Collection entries
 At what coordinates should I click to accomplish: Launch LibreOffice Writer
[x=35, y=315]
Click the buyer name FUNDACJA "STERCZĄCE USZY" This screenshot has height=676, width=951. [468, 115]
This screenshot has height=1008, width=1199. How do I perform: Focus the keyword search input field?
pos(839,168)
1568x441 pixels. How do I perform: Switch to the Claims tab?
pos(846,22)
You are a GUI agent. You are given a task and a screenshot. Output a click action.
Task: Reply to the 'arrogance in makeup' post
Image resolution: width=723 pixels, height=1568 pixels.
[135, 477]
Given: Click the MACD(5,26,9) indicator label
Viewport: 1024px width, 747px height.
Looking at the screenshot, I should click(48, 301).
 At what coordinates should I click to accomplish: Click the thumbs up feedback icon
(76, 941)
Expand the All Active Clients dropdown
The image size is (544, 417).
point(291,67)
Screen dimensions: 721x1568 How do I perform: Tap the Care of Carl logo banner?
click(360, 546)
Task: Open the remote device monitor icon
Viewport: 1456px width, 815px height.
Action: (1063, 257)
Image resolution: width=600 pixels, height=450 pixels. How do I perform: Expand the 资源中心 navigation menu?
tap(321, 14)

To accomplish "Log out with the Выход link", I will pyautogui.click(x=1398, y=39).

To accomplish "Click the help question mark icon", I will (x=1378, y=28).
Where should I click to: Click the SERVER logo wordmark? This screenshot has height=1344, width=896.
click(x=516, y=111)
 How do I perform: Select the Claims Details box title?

EXERCISE
Could every record be printed again exactly as it reads?

OUTPUT BELOW
 At what coordinates should I click to accomplish: Launch LibreOffice Writer
[x=35, y=315]
Click the buyer name FUNDACJA "STERCZĄCE USZY" This screenshot has height=676, width=951. [468, 115]
This screenshot has height=1008, width=1199. How do I perform: Focus the keyword search input field?
pos(839,168)
1568x441 pixels. How do I perform: Switch to the Claims tab?
pos(846,22)
You are a GUI agent. You are given a task and a screenshot. Output a click action.
Task: Reply to the 'arrogance in makeup' post
Image resolution: width=723 pixels, height=1568 pixels.
[135, 477]
Given: Click the MACD(5,26,9) indicator label
Viewport: 1024px width, 747px height.
Looking at the screenshot, I should click(48, 301).
 At what coordinates should I click to accomplish: Click the thumbs up feedback icon
(76, 941)
Expand the All Active Clients dropdown
The image size is (544, 417).
point(291,67)
Screen dimensions: 721x1568 How do I perform: Tap the Care of Carl logo banner?
click(360, 546)
Task: Open the remote device monitor icon
Viewport: 1456px width, 815px height.
Action: (1063, 257)
Image resolution: width=600 pixels, height=450 pixels. How do I perform: Expand the 资源中心 navigation menu?
tap(321, 14)

To accomplish "Log out with the Выход link", I will pyautogui.click(x=1398, y=39).

To accomplish "Click the help question mark icon", I will (x=1378, y=28).
Where should I click to: Click the SERVER logo wordmark? This screenshot has height=1344, width=896.
click(x=516, y=111)
 How do I perform: Select the Claims Details box title?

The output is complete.